Podría dedicarme a cocinar: ¿sopa para mitigar el efecto de los gérmenes de COVID o frijoles negros contra los veinte meses sin ver a mi madre? Agarro la olla de presión. La verdadera, aunque no funcione bien. Se ha convertido en una olla silenciosa. Quién sabe qué manipulación hice alguna vez en ella que dejó de emitir silbidos cuando la comida está lista. Hay que adivinarlo ahora. Yo tampoco dejo escapar sonido alguno. Estoy bajo presión pero nadie lo sabe. Voy a explotar y solo yo me daré cuenta.

Desisto de cocinar sopa o frijoles, ¿para qué, si el mundo se va a acabar? Mejor dicho, se está acabando ya. O lo estamos acabando. Aceleradamente. Como desesperados porque llegue el final definitivo. El mucho calor abrasa mis neuronas, que se desconectan para que mis dedos se muevan solos, liberados de mi voluntad, encendiendo el teléfono:

En pánico la multitud sobre la pista del aeropuerto de Kabul, intentando escapar de los talibanes. Saben lo que se les viene encima, lo que ya está ahí. Tampoco tuvieron tiempo de huir —¿a dónde podrían hacerlo?— los más de mil muertos dejados tres días atrás por el terremoto de 7,2 de magnitud que sacudió Haití. La gente pide rezar. Incrédula ante la efectividad de la sugerencia, dejo caer un par de. ¿Por qué he reabierto Twitter?

Tanto caos me agota.

Me siento exhausta de desear, soñar, de luchar. También hará poco más de una semana que Yunier García Aguilera abrió en Facebook un grupo que debía funcionar como forum donde todos los cubanos pudieran expresar lo que más rapido o con mayor intensidad les visitase el espíritu: Archipiélago.
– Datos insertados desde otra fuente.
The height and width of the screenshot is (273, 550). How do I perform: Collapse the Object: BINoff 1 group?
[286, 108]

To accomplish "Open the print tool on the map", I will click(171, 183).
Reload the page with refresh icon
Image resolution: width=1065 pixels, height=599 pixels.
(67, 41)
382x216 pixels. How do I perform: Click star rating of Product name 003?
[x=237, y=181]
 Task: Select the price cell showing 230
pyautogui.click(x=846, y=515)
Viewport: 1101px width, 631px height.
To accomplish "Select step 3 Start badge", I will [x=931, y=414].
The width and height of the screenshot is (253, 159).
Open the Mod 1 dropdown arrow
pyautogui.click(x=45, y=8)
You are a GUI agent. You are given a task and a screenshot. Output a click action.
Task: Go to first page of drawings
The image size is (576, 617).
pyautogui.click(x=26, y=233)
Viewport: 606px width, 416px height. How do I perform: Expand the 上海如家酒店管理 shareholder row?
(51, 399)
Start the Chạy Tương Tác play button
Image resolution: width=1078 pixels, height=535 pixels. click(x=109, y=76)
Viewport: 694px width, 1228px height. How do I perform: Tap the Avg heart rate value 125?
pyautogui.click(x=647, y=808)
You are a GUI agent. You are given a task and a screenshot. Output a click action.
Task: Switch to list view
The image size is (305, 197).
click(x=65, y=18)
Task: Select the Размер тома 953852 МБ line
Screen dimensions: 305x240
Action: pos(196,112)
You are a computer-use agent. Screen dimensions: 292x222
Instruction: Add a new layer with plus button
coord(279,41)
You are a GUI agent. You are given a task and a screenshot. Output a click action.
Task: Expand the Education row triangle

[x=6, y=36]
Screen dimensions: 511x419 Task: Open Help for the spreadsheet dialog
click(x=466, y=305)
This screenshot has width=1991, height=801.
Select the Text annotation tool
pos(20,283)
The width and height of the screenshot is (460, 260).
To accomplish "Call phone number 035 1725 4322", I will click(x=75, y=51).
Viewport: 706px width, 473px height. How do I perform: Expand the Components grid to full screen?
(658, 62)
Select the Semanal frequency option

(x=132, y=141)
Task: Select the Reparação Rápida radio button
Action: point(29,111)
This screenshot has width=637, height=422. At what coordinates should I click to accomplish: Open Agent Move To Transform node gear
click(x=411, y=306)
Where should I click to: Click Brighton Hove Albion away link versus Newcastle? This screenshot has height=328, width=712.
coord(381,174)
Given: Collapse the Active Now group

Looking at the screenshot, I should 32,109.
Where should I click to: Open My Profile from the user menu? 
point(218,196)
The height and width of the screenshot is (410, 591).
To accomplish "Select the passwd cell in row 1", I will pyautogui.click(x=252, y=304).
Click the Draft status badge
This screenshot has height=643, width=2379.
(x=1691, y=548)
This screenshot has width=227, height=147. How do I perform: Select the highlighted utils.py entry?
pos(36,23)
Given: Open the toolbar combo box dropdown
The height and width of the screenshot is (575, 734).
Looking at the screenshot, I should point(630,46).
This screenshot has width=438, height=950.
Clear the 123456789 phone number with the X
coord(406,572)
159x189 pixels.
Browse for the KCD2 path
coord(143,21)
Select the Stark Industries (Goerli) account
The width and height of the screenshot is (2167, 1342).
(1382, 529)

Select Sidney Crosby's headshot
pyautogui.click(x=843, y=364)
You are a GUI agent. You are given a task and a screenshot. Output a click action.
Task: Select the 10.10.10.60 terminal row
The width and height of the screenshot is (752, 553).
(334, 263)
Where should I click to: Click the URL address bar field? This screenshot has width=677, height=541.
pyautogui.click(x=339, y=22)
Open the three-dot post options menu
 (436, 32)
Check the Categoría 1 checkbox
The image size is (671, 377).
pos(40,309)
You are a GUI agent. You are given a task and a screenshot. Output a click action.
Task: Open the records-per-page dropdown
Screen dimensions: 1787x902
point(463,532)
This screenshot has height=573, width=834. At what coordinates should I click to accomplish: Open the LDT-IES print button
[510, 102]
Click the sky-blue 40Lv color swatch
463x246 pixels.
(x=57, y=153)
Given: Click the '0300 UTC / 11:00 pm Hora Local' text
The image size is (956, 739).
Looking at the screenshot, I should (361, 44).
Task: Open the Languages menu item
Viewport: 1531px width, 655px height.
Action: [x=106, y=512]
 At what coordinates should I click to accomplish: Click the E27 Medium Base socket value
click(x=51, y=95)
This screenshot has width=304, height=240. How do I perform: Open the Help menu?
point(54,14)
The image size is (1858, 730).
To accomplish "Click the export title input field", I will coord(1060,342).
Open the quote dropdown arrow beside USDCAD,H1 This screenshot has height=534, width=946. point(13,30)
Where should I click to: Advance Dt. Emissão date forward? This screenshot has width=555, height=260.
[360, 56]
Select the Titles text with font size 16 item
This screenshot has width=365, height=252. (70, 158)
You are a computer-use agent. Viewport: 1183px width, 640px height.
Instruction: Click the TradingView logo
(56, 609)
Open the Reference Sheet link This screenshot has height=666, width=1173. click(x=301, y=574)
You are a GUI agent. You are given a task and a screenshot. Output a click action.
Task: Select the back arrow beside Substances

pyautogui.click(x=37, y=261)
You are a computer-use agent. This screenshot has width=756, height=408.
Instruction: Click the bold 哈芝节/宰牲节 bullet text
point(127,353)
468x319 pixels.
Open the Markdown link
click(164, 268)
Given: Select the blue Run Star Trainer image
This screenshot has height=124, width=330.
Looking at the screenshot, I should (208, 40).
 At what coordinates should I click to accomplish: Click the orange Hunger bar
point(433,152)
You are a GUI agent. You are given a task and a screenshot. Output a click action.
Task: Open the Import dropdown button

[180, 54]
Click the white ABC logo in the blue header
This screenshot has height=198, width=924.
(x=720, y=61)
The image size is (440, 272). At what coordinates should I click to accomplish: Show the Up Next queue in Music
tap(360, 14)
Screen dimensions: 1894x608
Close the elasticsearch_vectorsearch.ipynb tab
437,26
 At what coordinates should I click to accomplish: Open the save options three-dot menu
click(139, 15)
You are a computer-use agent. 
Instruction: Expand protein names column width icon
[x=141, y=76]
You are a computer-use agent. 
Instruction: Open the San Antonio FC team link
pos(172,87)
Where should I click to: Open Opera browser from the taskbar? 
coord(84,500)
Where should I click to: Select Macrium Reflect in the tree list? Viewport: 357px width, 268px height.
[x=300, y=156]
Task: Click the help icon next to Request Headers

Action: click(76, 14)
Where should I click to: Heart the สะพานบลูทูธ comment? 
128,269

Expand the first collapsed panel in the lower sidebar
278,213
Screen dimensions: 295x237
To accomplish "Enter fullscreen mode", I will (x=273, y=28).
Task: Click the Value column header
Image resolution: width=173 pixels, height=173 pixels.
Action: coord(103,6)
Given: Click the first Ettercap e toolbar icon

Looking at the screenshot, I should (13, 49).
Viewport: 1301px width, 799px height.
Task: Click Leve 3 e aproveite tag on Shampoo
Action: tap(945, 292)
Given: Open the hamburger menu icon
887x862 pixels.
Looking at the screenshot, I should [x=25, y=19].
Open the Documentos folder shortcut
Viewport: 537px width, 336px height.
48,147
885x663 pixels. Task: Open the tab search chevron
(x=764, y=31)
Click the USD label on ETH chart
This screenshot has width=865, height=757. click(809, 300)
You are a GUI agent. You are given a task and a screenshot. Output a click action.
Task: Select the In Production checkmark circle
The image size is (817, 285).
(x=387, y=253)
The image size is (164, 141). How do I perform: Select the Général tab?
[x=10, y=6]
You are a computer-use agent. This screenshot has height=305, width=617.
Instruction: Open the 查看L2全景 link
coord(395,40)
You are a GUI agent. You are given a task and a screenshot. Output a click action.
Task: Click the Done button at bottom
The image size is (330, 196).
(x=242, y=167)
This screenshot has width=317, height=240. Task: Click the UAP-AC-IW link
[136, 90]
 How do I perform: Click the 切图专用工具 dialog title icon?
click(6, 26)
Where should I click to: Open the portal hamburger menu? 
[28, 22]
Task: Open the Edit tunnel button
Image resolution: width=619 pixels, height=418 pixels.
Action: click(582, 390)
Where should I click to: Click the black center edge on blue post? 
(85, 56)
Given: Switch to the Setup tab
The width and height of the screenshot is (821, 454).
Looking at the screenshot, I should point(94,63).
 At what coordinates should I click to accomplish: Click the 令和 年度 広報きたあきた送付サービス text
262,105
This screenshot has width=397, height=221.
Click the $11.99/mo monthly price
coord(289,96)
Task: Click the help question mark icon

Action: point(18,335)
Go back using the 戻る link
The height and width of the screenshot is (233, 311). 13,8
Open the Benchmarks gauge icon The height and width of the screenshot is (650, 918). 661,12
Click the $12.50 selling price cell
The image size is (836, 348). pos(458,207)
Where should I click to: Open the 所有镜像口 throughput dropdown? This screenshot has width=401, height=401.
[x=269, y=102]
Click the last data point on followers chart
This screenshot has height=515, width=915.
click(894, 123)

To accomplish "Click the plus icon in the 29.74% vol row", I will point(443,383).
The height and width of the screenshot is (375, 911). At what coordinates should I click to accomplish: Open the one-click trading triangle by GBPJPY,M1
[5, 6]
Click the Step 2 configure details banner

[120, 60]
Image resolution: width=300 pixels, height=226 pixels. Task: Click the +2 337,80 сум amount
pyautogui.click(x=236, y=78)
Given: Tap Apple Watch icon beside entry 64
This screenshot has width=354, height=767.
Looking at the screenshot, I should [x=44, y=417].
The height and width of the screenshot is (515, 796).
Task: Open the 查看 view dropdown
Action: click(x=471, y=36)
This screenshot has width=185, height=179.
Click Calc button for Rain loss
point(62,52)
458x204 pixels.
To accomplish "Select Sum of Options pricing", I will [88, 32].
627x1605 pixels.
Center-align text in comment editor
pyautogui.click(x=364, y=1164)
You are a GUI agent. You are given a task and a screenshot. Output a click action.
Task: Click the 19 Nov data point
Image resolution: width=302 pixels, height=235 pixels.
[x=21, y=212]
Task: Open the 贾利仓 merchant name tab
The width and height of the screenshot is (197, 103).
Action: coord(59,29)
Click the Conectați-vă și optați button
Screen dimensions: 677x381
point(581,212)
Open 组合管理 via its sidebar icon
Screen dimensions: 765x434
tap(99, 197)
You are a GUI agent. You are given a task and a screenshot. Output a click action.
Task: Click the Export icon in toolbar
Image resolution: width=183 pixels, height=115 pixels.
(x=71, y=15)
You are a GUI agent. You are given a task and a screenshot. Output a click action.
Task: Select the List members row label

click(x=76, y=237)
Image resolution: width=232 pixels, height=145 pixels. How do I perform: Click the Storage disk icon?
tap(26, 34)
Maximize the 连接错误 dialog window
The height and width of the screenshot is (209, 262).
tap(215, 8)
Explicando la elección del nombre, insiste García Aguilera en que Cuba no es isla sino un archipiélago. Tras dejarme llevar por algunos posts, enseguida pensé en Virgilio Piñera y en “el peso de una isla en el amor de un pueblo”. Luego, en Reinaldo Arenas y las escenas finales de su novela El color del verano, donde Cuba, roída en su base, pierde amarres y parte a lo desconocido. Por un momento parece concedérsele a sus habitantes la posibilidad de imaginar todos los futuros posibles, mas, no logrando ponerse de acuerdo, se hunde la isla “entre el fragor de gritos de protesta, de insultos, de maldiciones, de glugluteos y de ahogados susurros.”

Yo no puedo saber de qué el futuro estará hecho. Ni sé si exista el futuro. Demasiado calor hace para pensar y, en definitiva, el planeta está en alerta roja. Pero a mí me sigue pareciendo que no nos queda otro remedio: habrá que soñar.